## WORK INSTRUCTIONS
Copy the listing below line for line, leaving out the pictures.

## GIVEN ENTRIES
-*-*-
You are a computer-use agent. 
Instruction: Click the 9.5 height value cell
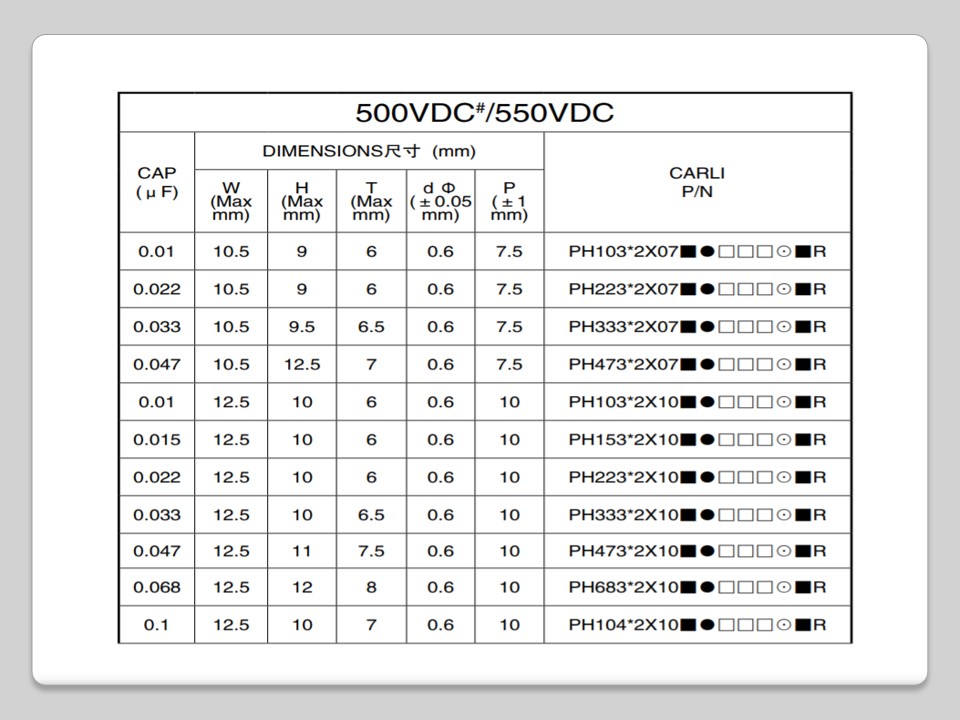(x=301, y=327)
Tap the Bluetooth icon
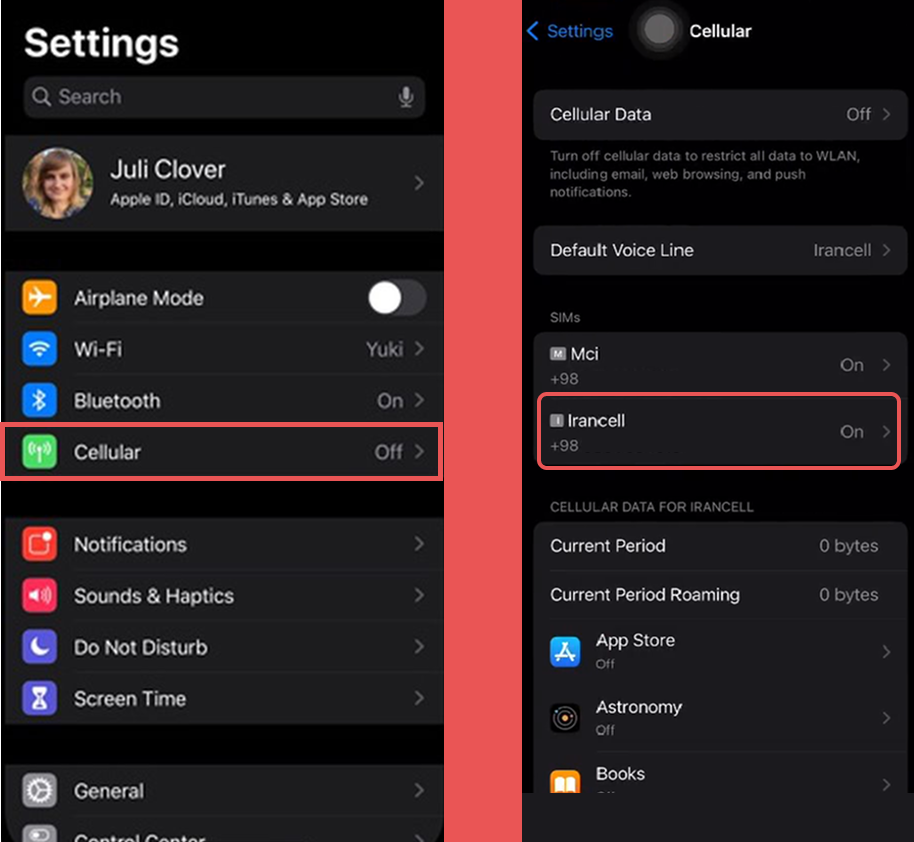Viewport: 914px width, 842px height. (x=40, y=400)
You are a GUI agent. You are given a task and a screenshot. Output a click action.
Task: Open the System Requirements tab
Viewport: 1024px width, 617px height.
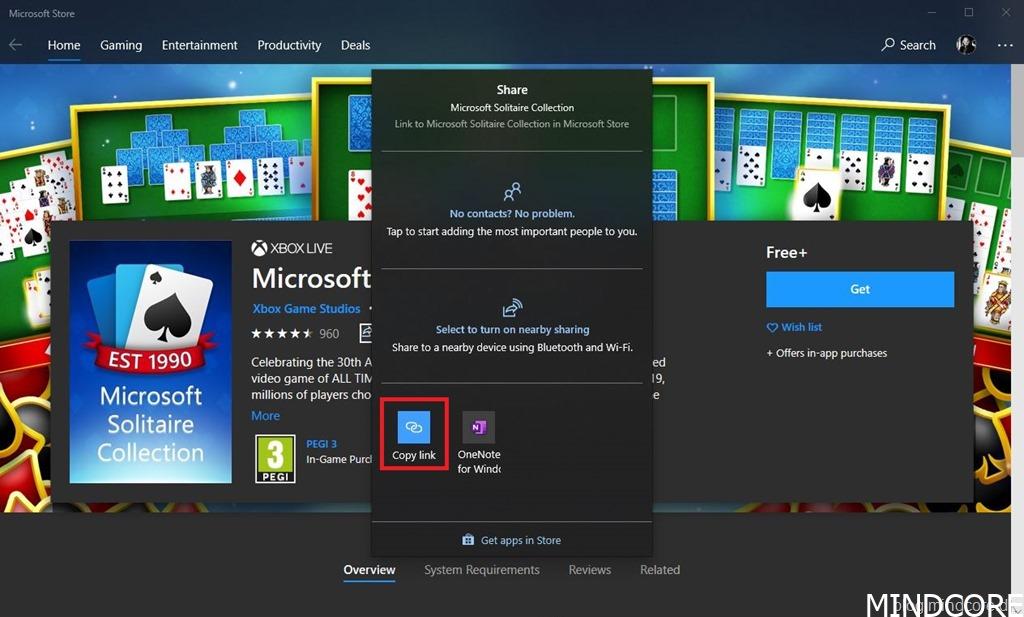point(481,570)
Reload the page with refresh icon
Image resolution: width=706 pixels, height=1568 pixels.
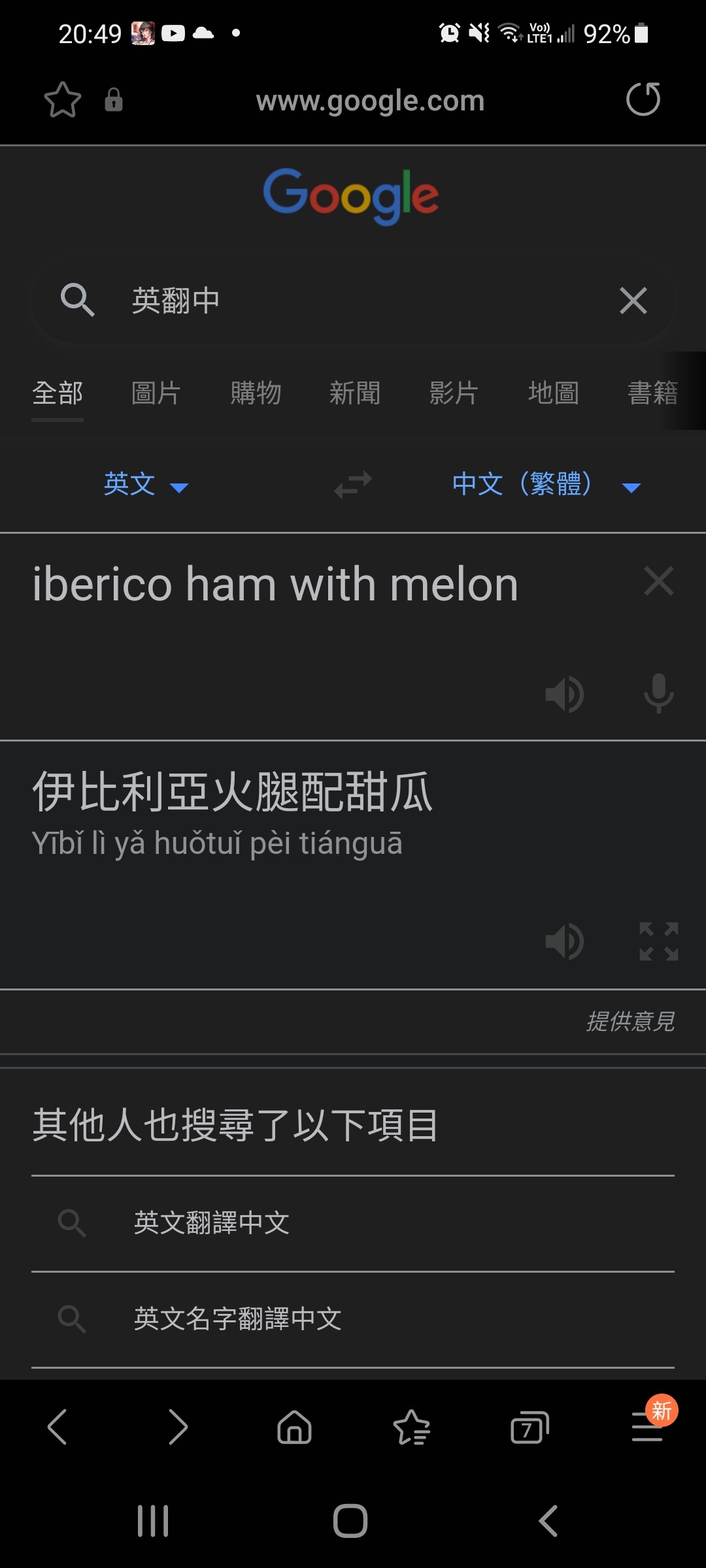(x=643, y=99)
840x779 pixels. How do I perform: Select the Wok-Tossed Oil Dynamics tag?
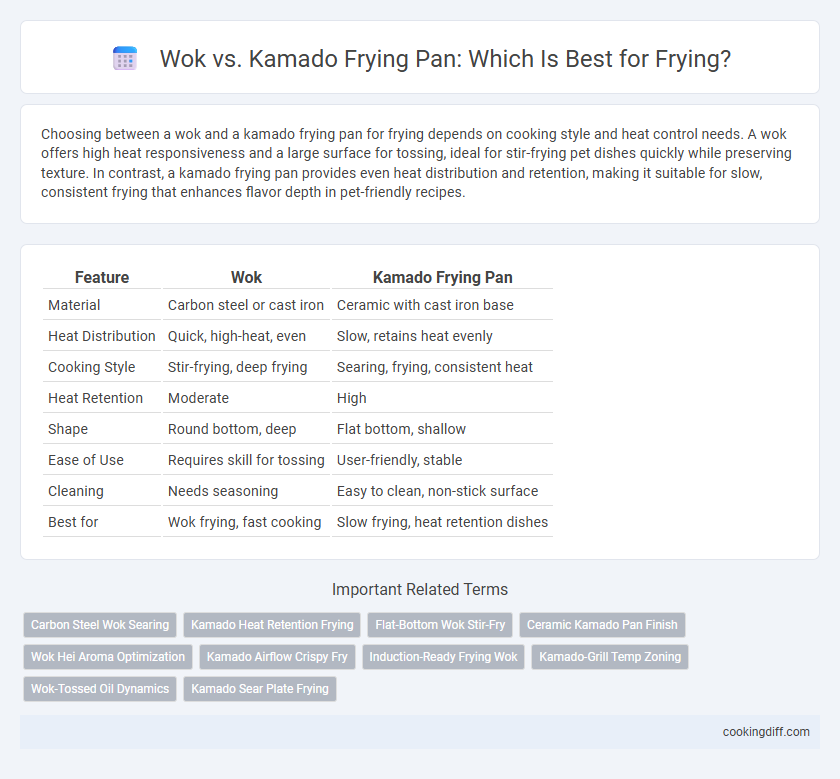(100, 689)
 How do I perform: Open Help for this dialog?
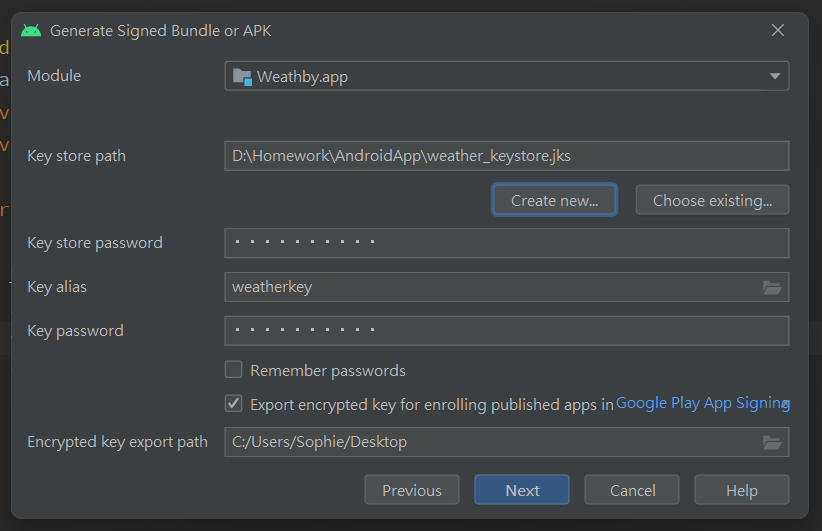pos(741,490)
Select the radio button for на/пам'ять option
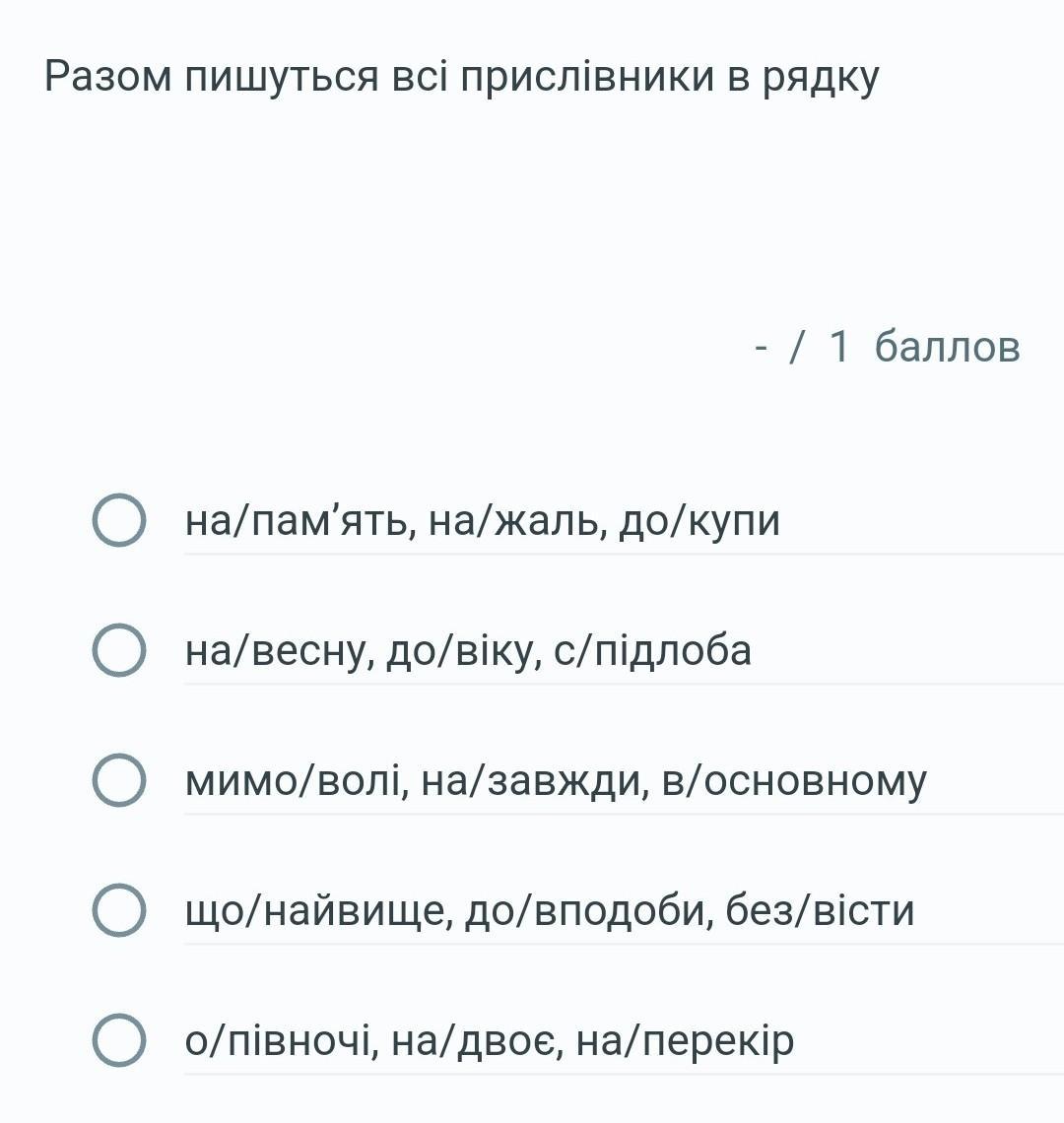The height and width of the screenshot is (1123, 1064). (x=119, y=519)
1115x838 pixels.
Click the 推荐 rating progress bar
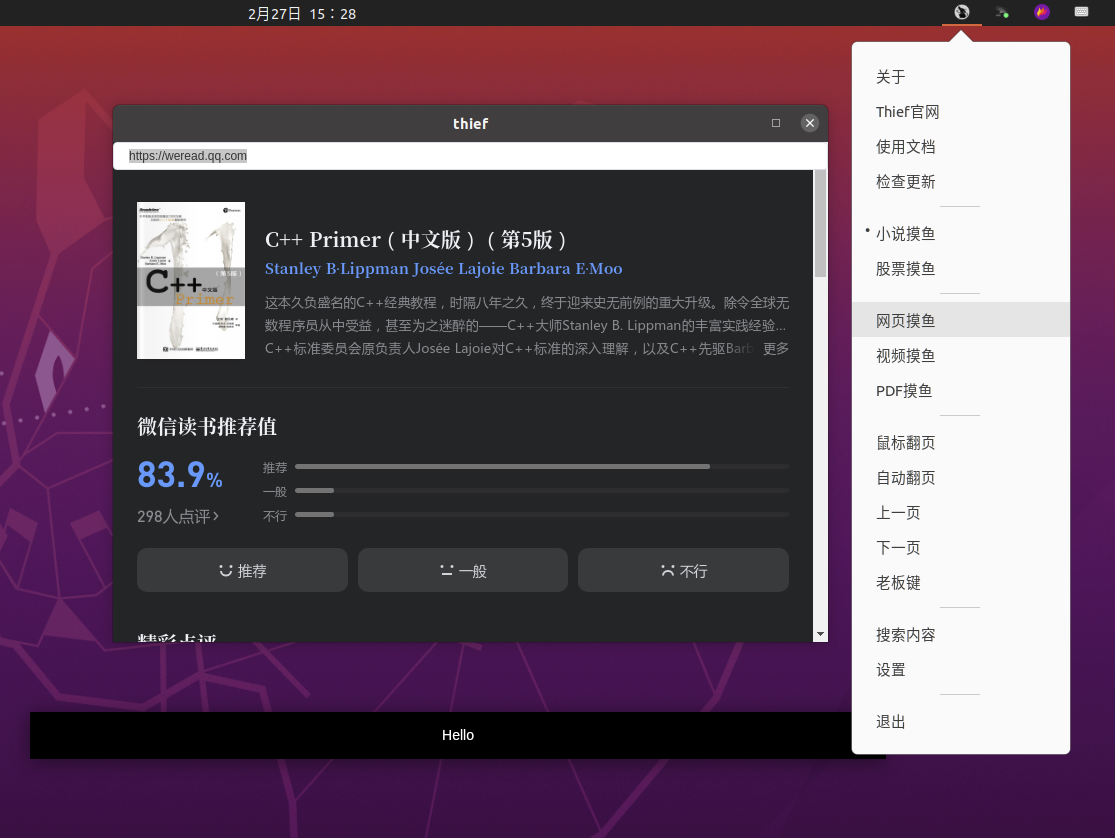[541, 467]
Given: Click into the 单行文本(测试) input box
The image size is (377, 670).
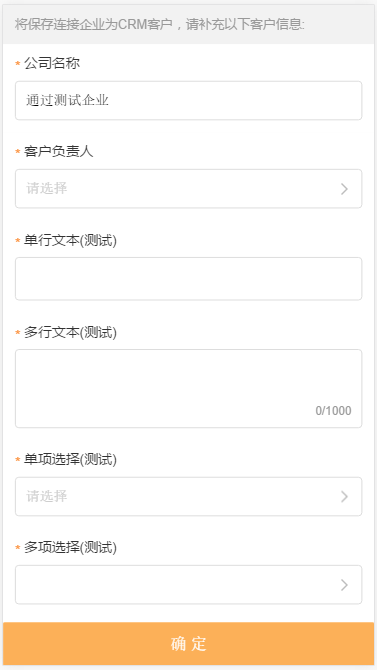Looking at the screenshot, I should [x=188, y=279].
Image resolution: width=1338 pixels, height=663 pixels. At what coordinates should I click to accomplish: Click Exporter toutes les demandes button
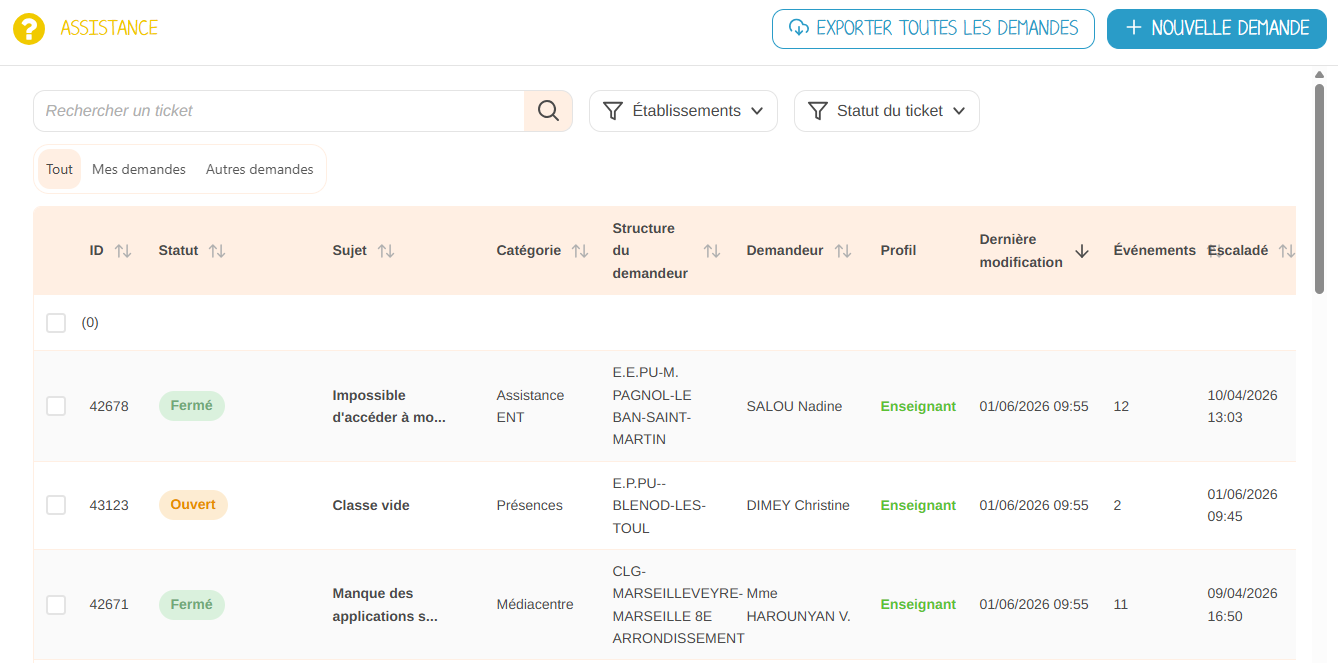coord(933,29)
-*-*-
## EXERCISE RESULT
You are a computer-use agent. 
Instruction: Click the 9.5 height value cell
(x=301, y=327)
Tap the Bluetooth icon
Viewport: 914px width, 842px height. (x=40, y=400)
You are a GUI agent. You are given a task and a screenshot. Output a click action.
Task: Open the System Requirements tab
Viewport: 1024px width, 617px height.
point(481,570)
Reload the page with refresh icon
Image resolution: width=706 pixels, height=1568 pixels.
(x=643, y=99)
840x779 pixels. How do I perform: Select the Wok-Tossed Oil Dynamics tag?
(100, 689)
 How do I perform: Open Help for this dialog?
pos(741,490)
Select the radio button for на/пам'ять option
The height and width of the screenshot is (1123, 1064). (x=119, y=519)
1115x838 pixels.
Click the 推荐 rating progress bar
[541, 467]
Given: Click into the 单行文本(测试) input box
The image size is (377, 670).
Looking at the screenshot, I should [x=188, y=279].
Image resolution: width=1338 pixels, height=663 pixels. At what coordinates should I click to accomplish: Click Exporter toutes les demandes button
coord(933,29)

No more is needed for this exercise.